Mas ese hombre vestido de hit por el center field no fue el único que se burló de la señal de tránsito y de aquellos viajeros de todas las edades. Luego pasaron cuatro, cinco, seis... enfermos de tortícolis, un mal terrible de estos tiempos que impide a numerosos choferes virar, aunque sea ligeramente, el cuello.
Por cierto, imagino cuán aglomerados han de estar en la actualidad nuestros centros asistenciales, ocupados de aliviar esas contracciones musculares ocasionadas por el volante y que no desaparecen con el reposo, ni con pañitos tibios, ni con varias tabletas de Ibuprofeno.
Sin embargo, lo que realmente debe preocuparnos a estas alturas, después de tanto machacar sobre la solidaridad, el humanismo y otros valores intrínsecos a esta sociedad, es que las historias referidas del hombre «gafudo» y de los «cuellitiesos» no son hojas sueltas en el viento. Tienen numerosas páginas que se repiten cada día del calendario, más allá de los domingos de multitudes.
«La solidaridad no se impone, no es de fuerza, va en el corazón de las personas, en su educación», suele decir con juicio un dirigente al que admiro. Es obvio: esos mismos que dejaron atrás a los viajantes desesperados de la anécdota probablemente hayan sido los primeros en frenar ante los llamados amarillos para dar la consabida excusa («Llego hasta Cerquilandia») o, incluso, para recoger pasajeros y marcar tarjeta.

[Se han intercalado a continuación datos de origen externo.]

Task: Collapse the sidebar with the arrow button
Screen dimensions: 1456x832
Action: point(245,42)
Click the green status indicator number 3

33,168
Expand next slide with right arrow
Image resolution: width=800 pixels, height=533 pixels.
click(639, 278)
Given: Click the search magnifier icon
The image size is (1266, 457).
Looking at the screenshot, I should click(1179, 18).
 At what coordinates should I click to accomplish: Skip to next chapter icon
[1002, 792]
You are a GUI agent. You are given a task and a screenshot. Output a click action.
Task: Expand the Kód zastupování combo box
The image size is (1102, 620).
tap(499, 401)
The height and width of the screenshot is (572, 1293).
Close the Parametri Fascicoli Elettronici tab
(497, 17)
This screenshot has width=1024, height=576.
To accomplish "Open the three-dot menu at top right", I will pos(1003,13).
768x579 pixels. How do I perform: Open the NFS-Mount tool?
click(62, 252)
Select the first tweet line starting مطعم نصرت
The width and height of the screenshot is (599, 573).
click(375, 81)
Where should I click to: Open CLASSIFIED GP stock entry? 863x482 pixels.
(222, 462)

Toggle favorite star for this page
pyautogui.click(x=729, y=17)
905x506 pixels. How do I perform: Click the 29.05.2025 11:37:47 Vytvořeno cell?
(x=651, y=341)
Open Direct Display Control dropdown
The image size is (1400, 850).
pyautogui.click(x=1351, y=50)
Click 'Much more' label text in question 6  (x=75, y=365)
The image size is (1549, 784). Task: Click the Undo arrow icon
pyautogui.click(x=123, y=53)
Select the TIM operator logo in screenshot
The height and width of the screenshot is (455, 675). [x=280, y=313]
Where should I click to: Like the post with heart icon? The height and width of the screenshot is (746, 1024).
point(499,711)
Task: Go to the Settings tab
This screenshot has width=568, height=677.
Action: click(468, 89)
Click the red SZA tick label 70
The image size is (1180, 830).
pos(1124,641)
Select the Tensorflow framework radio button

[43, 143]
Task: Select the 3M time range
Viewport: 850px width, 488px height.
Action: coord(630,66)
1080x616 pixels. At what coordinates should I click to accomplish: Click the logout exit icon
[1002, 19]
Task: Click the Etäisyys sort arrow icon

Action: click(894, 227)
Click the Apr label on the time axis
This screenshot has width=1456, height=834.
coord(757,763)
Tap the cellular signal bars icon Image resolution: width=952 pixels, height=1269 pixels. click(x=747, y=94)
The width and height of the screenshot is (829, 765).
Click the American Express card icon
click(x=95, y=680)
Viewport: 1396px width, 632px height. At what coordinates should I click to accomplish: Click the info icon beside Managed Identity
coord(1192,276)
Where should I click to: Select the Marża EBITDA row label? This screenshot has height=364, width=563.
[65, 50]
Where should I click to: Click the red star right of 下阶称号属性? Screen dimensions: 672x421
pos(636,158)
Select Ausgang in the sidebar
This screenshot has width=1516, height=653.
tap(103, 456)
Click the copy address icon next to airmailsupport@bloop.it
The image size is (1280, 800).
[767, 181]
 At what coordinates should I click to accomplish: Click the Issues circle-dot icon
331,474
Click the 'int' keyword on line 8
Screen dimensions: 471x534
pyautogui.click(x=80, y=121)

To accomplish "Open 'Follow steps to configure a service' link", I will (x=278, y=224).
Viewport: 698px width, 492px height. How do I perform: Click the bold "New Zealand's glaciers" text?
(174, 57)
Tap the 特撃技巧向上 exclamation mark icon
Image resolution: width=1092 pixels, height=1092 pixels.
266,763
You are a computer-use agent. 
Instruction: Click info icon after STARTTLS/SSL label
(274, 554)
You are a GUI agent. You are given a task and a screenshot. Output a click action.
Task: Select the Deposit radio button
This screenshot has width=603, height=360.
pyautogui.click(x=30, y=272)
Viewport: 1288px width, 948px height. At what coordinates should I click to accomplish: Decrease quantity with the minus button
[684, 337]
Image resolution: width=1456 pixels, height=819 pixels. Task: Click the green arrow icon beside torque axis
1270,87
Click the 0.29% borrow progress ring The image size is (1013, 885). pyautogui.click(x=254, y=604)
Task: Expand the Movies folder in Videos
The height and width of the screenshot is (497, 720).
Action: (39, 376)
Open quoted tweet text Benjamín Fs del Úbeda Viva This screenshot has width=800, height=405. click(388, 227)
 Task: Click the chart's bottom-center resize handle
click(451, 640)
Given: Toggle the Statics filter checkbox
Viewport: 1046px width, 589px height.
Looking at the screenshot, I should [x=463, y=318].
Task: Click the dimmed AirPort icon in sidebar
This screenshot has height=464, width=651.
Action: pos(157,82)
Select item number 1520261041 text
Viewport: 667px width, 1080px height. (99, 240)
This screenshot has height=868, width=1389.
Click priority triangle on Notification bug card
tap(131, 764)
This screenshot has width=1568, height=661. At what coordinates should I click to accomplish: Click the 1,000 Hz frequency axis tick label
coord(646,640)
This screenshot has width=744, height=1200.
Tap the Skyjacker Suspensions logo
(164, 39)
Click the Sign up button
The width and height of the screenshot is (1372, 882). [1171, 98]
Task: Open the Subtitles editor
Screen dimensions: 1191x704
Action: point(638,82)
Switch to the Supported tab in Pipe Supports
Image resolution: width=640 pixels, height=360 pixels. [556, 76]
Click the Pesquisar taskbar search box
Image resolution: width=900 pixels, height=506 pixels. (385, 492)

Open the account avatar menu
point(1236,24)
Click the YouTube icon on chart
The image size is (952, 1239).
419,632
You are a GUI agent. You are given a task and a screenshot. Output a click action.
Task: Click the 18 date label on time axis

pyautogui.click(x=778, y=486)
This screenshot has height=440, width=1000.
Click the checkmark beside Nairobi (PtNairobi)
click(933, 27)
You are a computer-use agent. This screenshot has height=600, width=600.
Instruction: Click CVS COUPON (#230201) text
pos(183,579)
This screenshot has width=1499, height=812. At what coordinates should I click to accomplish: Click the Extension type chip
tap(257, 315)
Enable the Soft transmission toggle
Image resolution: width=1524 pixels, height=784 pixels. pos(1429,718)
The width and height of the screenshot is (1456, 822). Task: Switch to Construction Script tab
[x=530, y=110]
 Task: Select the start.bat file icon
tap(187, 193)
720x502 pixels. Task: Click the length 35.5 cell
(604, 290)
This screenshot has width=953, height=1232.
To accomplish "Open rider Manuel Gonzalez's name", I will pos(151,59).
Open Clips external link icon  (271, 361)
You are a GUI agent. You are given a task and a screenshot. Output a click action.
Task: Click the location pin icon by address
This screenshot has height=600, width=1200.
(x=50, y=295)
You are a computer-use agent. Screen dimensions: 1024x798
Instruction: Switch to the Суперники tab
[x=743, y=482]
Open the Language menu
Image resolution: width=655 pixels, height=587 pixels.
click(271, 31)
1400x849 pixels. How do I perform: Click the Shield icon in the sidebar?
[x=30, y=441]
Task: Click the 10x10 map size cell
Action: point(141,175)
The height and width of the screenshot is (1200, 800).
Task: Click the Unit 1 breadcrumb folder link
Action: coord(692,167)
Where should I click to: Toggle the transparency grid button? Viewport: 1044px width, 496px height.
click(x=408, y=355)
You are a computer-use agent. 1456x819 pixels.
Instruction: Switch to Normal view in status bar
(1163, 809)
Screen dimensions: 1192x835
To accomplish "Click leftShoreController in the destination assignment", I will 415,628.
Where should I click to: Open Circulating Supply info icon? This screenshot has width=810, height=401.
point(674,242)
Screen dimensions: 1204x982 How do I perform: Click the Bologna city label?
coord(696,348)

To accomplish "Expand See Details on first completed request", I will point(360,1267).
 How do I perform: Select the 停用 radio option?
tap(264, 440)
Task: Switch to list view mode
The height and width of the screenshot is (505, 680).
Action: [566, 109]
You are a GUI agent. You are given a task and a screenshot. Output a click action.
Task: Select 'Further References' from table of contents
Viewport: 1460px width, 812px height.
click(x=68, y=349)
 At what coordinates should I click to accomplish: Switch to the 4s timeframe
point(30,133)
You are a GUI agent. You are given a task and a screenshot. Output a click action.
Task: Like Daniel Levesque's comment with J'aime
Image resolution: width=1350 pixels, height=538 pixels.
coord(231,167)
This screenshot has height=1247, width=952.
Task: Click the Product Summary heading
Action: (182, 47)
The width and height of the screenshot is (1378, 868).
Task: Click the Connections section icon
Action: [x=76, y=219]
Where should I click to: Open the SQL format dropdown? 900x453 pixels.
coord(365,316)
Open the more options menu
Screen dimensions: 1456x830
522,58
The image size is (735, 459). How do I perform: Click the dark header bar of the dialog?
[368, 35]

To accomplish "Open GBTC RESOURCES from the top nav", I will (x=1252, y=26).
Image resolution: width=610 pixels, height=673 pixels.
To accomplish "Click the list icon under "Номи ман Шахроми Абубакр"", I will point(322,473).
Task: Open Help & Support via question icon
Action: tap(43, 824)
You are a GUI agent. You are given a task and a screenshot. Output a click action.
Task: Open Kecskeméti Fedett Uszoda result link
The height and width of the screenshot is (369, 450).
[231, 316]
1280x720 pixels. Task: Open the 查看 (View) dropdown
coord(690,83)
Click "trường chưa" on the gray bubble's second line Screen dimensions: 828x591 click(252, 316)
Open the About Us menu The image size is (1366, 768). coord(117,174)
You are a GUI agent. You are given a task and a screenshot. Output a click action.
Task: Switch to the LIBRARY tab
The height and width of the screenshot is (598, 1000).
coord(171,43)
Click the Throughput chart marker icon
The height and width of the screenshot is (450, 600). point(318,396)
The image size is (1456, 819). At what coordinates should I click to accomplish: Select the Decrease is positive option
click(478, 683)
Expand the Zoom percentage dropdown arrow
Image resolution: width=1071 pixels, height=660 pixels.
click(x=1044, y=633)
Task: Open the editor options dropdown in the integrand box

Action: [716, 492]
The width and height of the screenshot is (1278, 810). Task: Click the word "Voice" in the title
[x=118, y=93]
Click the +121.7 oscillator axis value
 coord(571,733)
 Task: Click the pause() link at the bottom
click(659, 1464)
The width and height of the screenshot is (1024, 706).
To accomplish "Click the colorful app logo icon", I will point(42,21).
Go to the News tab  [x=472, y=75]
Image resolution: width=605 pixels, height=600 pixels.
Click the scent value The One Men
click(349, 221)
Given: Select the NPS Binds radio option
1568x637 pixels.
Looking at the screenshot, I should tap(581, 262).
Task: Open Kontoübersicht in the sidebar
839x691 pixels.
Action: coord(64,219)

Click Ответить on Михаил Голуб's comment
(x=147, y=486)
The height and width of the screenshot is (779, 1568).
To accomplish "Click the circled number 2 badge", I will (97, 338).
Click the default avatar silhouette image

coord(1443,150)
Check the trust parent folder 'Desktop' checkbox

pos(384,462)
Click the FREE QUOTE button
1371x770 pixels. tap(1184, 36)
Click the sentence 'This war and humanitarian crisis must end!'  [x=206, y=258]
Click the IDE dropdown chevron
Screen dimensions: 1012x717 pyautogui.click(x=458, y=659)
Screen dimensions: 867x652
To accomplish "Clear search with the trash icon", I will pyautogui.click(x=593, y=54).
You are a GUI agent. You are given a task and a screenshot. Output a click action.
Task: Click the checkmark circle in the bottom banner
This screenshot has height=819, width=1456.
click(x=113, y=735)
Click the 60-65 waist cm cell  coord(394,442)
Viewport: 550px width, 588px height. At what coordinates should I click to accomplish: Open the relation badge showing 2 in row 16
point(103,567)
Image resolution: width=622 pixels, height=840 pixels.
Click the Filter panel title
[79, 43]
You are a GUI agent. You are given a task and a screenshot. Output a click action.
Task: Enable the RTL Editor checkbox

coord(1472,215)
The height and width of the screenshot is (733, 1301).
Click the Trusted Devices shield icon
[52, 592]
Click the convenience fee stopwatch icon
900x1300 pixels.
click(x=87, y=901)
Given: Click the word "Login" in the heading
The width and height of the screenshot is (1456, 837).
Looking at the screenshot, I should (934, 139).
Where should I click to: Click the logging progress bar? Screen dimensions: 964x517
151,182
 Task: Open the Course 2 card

Pero ciertos instrumentos persuasivos no vienen mal. Al respecto, recuerdo una peculiar asamblea que se efectuaba en mi provincia, Granma, semana tras semana. Su título era: «Reunión con los choferes que no paran». Constituía una lección moral para quienes no se detenían en los puntos de transportación o en las mini terminales, resultaba una legítima herramienta de presión.
Lástima que jamás hayan rendido cuenta en tales encuentros esos que, como en la narración del principio, se llenaron el pecho con dos toneladas de aire y dejaron varados a sus semejantes en cualquier punto de la carretera fuera del accionar de los amarillos.
Hace unos meses mi colega villaclareño Nelson García Santos exponía en estas mismas páginas que la exigencia debía comenzar por los propios centros de trabajo, en los que se debía persuadir primero y luego «aplicar la incorregible sanción necesaria».
Pero él también agregaba que en esa batalla era un requisito indispensable la fuerza del ejemplo personal, emanada de «cualquier cuadro, funcionario o compañero responsable de un vehículo».
No hace falta una maestría nacional en «botellería» para saber que quienes se creen «dueños y señores» y que pasarán la vida entera sobre ruedas, no son muy amigos del de a pie. Piensan distinto, hablan distinto.
Quien vira el cuello en cada jornada a sus circundantes no debería pilotear más, quien arrolla con su mirada desde su vehículo estatal debería echarse a un lado y no precisamente por azar; esa es la conclusión. Pero no podemos esperar demasiado en el semáforo decisivo de la vida.